Only pro advice I have heard is to use 3/4 inch wood and space the screws no
further than 16 inches. Have your ply wood stowed away labeled for which
window it fits with screws started. If you have to go to the home depot you
are too late.


Charles Spitzer September 22nd 04 10:50 PM


"Jim Key" wrote in message
om...
I moved back to hurricane country (New Orleans) after 18 years in
tornado country (Atlanta) and built a "glass" house. At least it
looks that way when I think about boarding up.

A new thought for kicking around. Cut the plywood to fit the window.
Drill holes in the plywood every 18 - 24". Use cartop type suction
cups (3") secured with 1/4" bolts. Water the cups and press hard.
This spaces the wood away from the window about an inch - could be
farther with spacers - and would transfer the blows somewhat evenly
across the glass. To remove, unscrew the bolts and tip the suction
cups.

How crazy is this?


pretty crazy. the reason for the bolts in the framing of the house (through
the stucco) is to transmit the force to something other than the glass. your
suction cups don't do that. with a direct hit, you'll have a punched out
window your way.

I would rather not drill holes in the stucco all over my new house.

Jim Key

"Jimmie" wrote in message

om...
"orangetrader" wrote in message
...
OK may be this is a little late for Frances, but a few questions:

Single story house in Miami, CBS construction, single slab foundation

on
piles, awning windows.

(1) What is the best way to install plywood over the windows? Should

I
cover the window and then drill in Tapcon to attach to the walls at

the
corners? or is it better to use mansory anchors, and then drill holes

on
the
wood, fit over and fasten with nuts? This way I can reuse the anchors

next
time. Plywood cannot be used once they get wet.

(2) Is it better to fit one big sheet over large windows, or fit a few
narrower strips vertically?

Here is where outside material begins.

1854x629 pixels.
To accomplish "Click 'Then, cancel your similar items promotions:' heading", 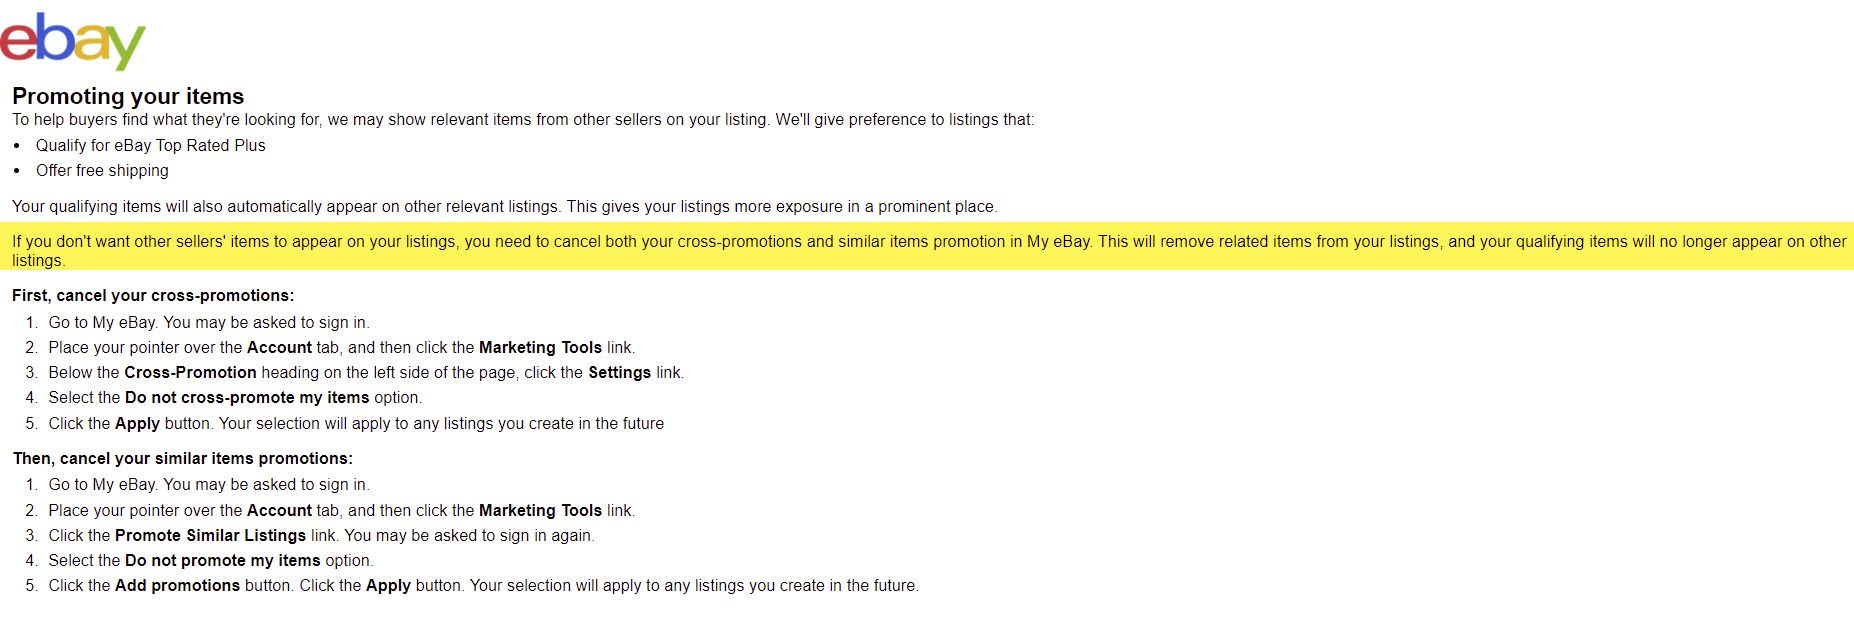I will click(183, 458).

I saw someone cut into strips and

installed
them separately, wonder why other than it's easier to install (lighter
weight), assuming the same number of screws of course.

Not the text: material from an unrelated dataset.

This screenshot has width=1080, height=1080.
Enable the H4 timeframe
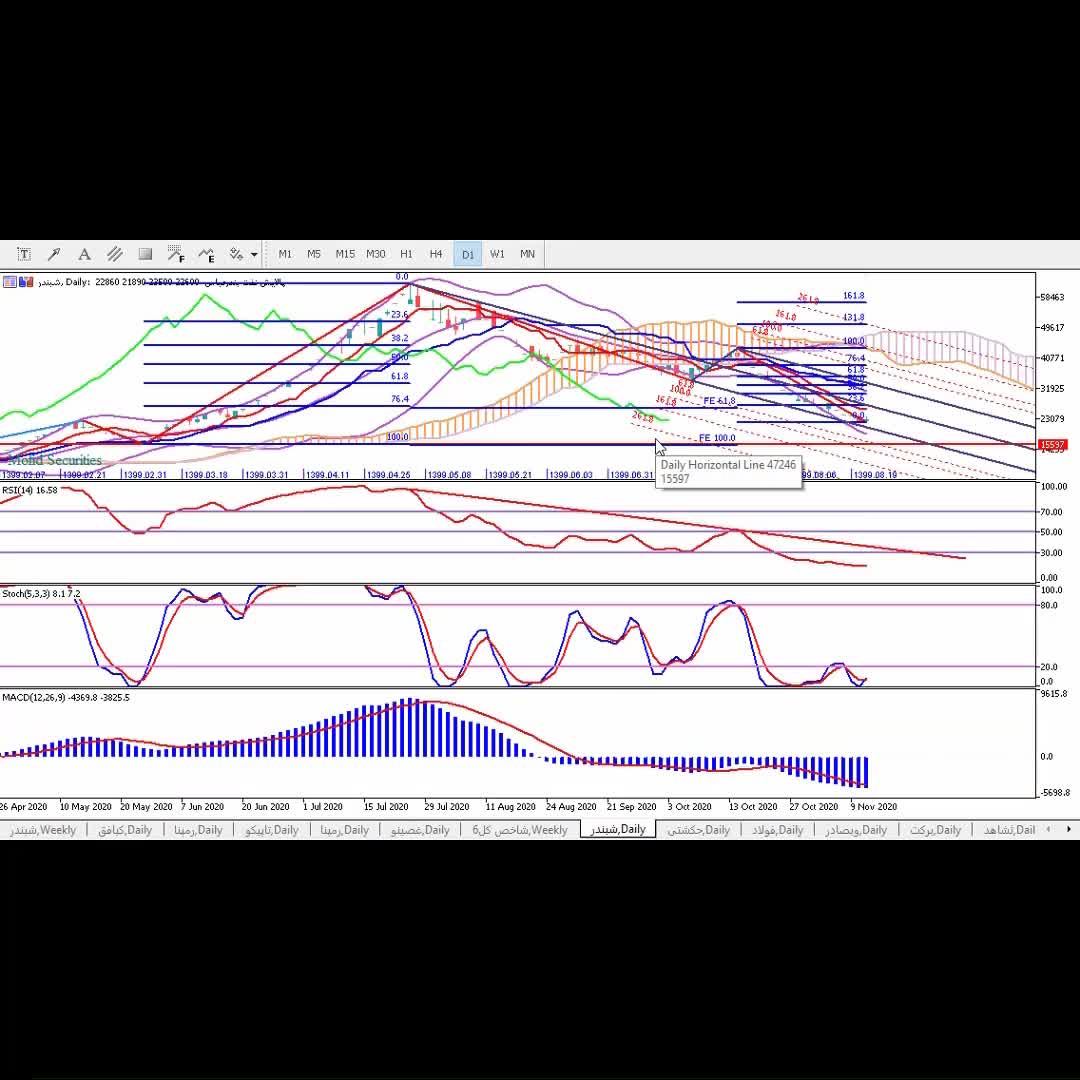pyautogui.click(x=436, y=254)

(3) Have two rear windows with burglar casing, what is the best way to
protect those? Plywood won't fit over.

(4) If the window is 48" high X 36" wide, and the plywood is 60"x80",

would
you cover it horizontally, vertically, or cut to smaller size to fit?

Which
will give best protection?

Thanks in advance,

O


Only pro advice I have heard is to use 3/4 inch wood and space the

screws no
further than 16 inches. Have your ply wood stowed away labeled for which
window it fits with screws started. If you have to go to the home depot

you
are too late.




Greg September 23rd 04 03:11 AM

How do you get the plywood off?

Steve B. September 24th 04 01:46 AM

On 22 Sep 2004 14:09:32 -0700, (Jim Key) wrote:

A new thought for kicking around. Cut the plywood to fit the window.
Drill holes in the plywood every 18 - 24". Use cartop type suction
cups (3") secured with 1/4" bolts. Water the cups and press hard.
This spaces the wood away from the window about an inch - could be
farther with spacers - and would transfer the blows somewhat evenly
across the glass. To remove, unscrew the bolts and tip the suction
cups.

How crazy is this?


Pretty crazy. When the neighbors cat hits the plywood at 130mph how
much cushion do you think those suction cups are going to provide? I
agree that the holes in the house look pretty cruddy. Especially if
you have a nice new house. Not much way around it though if you are
going to board up and don't have some type of permanent shutters.

Steve B.

Joe Fabeitz September 24th 04 03:09 PM

Is this the same Jim Key that is formerly of IBM?
"Jim Key" wrote in message
om...
I moved back to hurricane country (New Orleans) after 18 years in
tornado country (Atlanta) and built a "glass" house. At least it
looks that way when I think about boarding up.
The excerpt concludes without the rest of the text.